Sunday, January 30, 2022

Convergent Boundaries for Dummies, the Rewrite - The Freelance Files MMCCIV

Continental island arc with trench
Continental island arc with trench
For some bizarre reason, a not-insignificant segment of scientifically illiterate society seems to think that the mere possession of any degree that includes a "science" designation makes one an expert on all aspects of all science. This rather strange notion is, apparently, the logic behind the recent appearance of the byline, "Reviewed by: [name] M.Sc. [discipline]" on posts at Leaf Group's Sciencing.com. Staffers who've written peer-reviewed articles, which this pretends to emulate, note that the reviewer is always someone with an advanced degree in the science at hand. That's not, however, the case in "Facts on Convergent Boundaries" as rewritten by Meg Schader and reviewed by Sylvie Tremblay, with a degree in "Molecular Biology and Genetics."

Shader's post is a rewrite of an execrable bit of pseudo-science originally penned by history grad Cathel Hutchison. Although Meg ostensibly has a science degree ("MPS in 'environmental studies'"), the topic clearly lies outside her area of expertise; as well as that of her reviewer. As a result, Shader's content is rife with misleading statements and semi-accurate factoids. We've compiled a few examples of the post's shortcomings:
  • "Tectonic plates... float on the layer below... and the continents move with them." – Meg must not have remembered that there are also oceanic plates that contain no continental crust.
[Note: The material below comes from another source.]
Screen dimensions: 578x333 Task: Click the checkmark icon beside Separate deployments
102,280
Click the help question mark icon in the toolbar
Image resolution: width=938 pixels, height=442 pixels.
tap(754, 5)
  • "Pangea... existed between 300 and 100 million years ago..." – Most geologists call the supercontinent "Pangaea," but that's a mere quibble. Meg's problem here is that the breakup of Pangaea began at the end of the Triassic, about 225 million years ago.
  • "Interesting [sic] things happen at the boundaries of these tectonic plates, including earthquakes, volcanoes, mountain range formation and hot spots [sic]." – Meg's obviously misinformed about hotspots (more on that later)...
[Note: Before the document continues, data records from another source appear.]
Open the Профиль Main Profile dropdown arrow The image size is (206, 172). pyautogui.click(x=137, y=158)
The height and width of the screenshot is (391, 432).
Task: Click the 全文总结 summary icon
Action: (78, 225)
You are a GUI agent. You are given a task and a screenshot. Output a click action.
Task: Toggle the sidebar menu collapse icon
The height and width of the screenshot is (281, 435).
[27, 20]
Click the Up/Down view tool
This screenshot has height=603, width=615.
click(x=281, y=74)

  • "Subduction is... when one tectonic plate moves below another plate. Essentially, the cooler of the two plates sinks under the warmer tectonic plate, and the lower plate melts back into the mantle of the earth." – A) She meant "denser," not "cooler"; and B) the lower plate doesn't "[melt] back into the mantle," the heat (and pressure) at depth cause the subducted plate to melt.
  • "At ​oceanic-oceanic convergent boundaries​, two tectonic plates converge and form an oceanic trench..." – ...not to mention an island arc. Oh, and trenches form where an oceanic plate subducts beneath a continental plate, too.
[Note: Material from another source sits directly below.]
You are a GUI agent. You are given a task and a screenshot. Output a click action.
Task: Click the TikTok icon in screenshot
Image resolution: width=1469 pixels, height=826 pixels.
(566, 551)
  • "As the subducted plate at a convergent boundary returns to the Earth's mantle, heat is transferred upwards to the crust and can become a volcano." – Heat "becomes a volcano"?????
  • "The places where magma rises from the Earth's mantle are called ​hot spots​ [sic]..." – No, the places where magma rises are called "magma chambers," and volcanic arcs (usually) lie above them. A hotspot is something entirely different.
  • "...since tectonic plates are constantly shifting, sometimes the movement of plates causes volcanoes to move away from hot spots [sic]." – Well, yeah: but hotspots are not at plate boundaries... for instance the Hawaiian Islands lie above a hotspot in the center of the Pacific (3,000 miles from the edge), and Yellowstone lies above a hotspot within the North American Plate.
Although Shader didn't seem to understand hotspots, current thinking is that they mark locations where anomalously hot mantle rises to the bottom of the crust (mantle plumes).  They are not the locations of volcanic arcs.

Neither author Shader nor reviewer Tremblay (a "genetics researcher-turned-freelance writer") knew enough about the topic at hand to correct Hutchison's errors and avoid making their own. For their troubles – and for their unhelpful rewrite of Cathel's junk – we do hereby give them a team Dumbass of the Day award.